Epeius Biotechnologies Corporation, an emerging leader in the field of targeted genetic medicine, received a notice of allowance from the USPTO for another crucial patent covering its leading tumor-targeted gene delivery platform. The issuance of this high-value patent protection for targeting metastatic disease follows on the heels of two major patent issuances covering tumor-targeted gene delivery and precision-targeted cancer immunotherapy, respectively. Like the exceedingly tiny, precision targeted, stealthy tumor-seeking nanomedicine itself, this small California biotechnology company has advanced to the forefront of the biopharmaceutical "War on Cancer" with formal demonstrations of safety and efficacy in the clinic and best-of-breed solutions for the pharmaceutical industry.
As the development of its lead oncology product advances in the clinic towards regulatory approval, the critical proofs-of-principle, i.e., definitive demonstrations of overall safety and single-agent efficacy in clinical trials, serve as the scientific and innovative basis for attaining additional patent protections in the emerging field of tumor-targeted biologics. Indeed, Epeius Biotechnologies has accumulated more than 150 issued/allowed/granted patents in the area of genetic medicine, including more than 40 pending applications. Furthermore, the U.S. FDA has recently granted Orphan Drug status to Rexin-G, the company's lead product, for three separate clinical indications based on formal evaluations of clinical safety and potential efficacy, which provides additional market protections and economic incentives pertaining to such a significant and yet unmet medical need as the treatment of chemotherapy-resistant cancers.

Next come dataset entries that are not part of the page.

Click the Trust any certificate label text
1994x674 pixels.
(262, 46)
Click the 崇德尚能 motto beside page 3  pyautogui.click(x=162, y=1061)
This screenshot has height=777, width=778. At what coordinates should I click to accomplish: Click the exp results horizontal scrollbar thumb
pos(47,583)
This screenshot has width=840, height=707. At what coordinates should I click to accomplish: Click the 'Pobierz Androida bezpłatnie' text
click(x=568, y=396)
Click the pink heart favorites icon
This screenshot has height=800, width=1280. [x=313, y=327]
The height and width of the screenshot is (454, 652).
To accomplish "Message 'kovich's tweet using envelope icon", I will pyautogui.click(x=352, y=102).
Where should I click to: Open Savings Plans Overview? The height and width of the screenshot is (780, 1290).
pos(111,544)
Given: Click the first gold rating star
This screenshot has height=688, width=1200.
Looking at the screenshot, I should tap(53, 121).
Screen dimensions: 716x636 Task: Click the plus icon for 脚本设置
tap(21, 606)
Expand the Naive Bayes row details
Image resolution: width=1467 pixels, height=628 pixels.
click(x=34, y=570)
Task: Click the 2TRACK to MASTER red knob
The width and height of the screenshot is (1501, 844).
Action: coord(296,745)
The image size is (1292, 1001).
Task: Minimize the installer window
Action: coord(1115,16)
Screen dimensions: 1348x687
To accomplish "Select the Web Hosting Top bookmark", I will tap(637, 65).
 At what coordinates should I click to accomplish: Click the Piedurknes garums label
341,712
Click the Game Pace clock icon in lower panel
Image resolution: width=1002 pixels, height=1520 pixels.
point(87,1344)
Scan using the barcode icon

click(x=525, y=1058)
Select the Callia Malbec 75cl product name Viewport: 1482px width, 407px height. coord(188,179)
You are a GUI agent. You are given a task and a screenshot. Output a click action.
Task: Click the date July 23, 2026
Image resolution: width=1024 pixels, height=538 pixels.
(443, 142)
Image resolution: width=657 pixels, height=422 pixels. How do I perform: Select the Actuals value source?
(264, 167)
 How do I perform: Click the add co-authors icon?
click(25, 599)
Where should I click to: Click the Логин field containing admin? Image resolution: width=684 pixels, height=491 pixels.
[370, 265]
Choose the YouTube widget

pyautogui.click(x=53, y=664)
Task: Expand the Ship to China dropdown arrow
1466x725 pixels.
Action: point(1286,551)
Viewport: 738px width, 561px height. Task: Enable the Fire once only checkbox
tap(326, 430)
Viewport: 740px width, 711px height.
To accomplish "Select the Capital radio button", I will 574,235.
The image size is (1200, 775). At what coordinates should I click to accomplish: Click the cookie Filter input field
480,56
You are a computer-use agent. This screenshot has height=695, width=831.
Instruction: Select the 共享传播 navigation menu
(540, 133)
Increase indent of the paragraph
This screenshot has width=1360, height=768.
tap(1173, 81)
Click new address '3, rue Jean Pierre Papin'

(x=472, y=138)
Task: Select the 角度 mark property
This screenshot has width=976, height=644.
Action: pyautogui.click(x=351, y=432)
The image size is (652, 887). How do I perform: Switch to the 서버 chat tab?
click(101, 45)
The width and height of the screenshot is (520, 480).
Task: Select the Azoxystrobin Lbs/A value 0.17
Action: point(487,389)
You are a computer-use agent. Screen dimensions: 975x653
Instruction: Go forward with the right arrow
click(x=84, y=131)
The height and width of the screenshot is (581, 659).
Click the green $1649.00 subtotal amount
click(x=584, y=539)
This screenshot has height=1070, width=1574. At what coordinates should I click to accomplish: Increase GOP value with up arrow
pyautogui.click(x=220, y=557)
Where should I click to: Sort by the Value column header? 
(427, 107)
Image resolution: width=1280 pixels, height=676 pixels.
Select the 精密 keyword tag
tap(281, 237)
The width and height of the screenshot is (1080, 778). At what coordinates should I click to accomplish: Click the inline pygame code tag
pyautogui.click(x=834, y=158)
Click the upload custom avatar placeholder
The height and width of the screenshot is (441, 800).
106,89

Exhibiting broad-spectrum anti-cancer activity against many otherwise intractable cancers, Rexin-G has demonstrated a number of first-in-class, best-in-class characteristics: (1) The tumor-targeting properties of the gene delivery platform are profound, capable of seeking-out, accumulating-in, and halting-the-progression-of widespread cancers by means of simple intravenous infusions. (2) The broad-spectrum anti-cancer activity is achieved "by design", as the genetic payload is focused on a critical locus of cellular growth control and tumor suppression. (3) Years of progressive clinical trials have advanced the field by establishing cumulative safety (with no dose-limiting toxicities), practical pharmacological thresholds, quantitative dose-response relationships, and clinical infusion protocols which optimize patient benefits, including significant survival benefits. (4) Equally important are the advancements in biopharmaceutical science that provide for greater purities, potencies, GMP productivity, and economies-of-scale, and which translate into more-affordable treatments for cancer patients. All in all, it seems that Small, Smart, and Stealth may turn out to be a very cool hand to grasp, and to hold on to.